» Stored entries:
◆ ◆ ◆ ◆ ◆ ◆ ◆
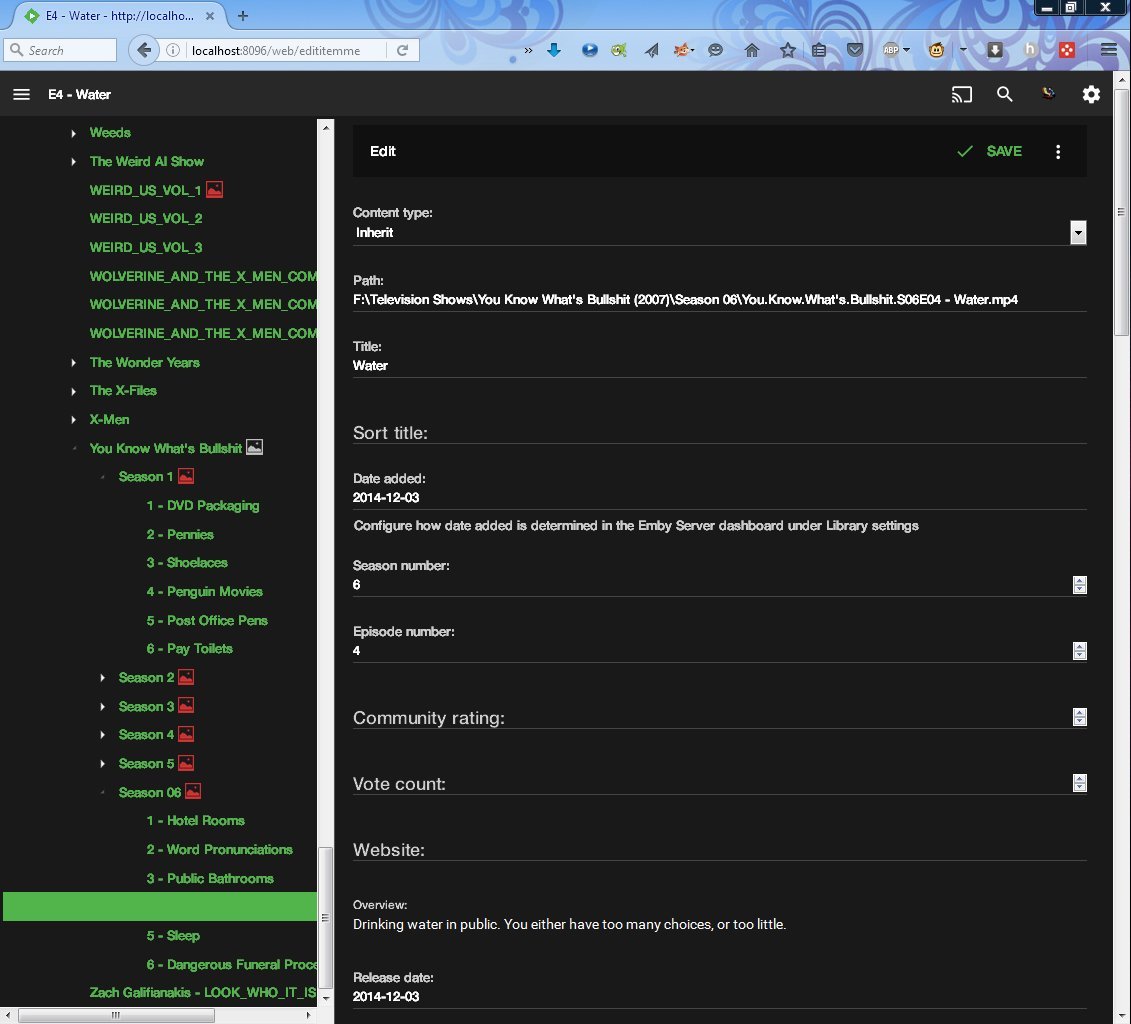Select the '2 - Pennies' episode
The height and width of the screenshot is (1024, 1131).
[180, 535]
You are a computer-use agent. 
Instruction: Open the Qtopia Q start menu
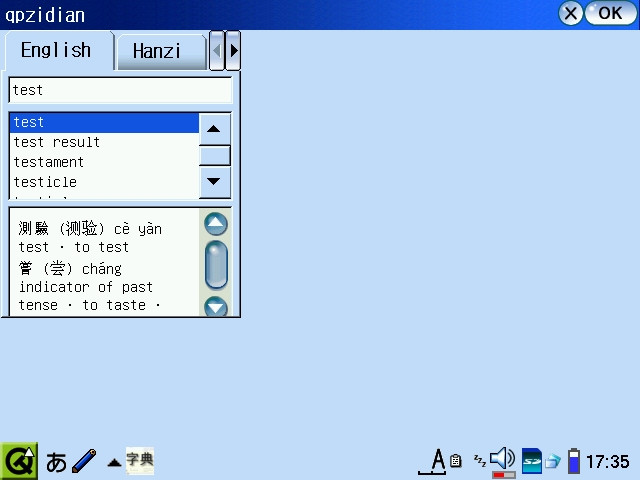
◆ ◆ ◆ ◆ ◆ ◆ ◆
Every line from the one with "You are a computer-use agent." through the end of the records is to be reproduced exactly, and the pictures are to be left out.

You are a computer-use agent. 
Instruction: Open the Qtopia Q start menu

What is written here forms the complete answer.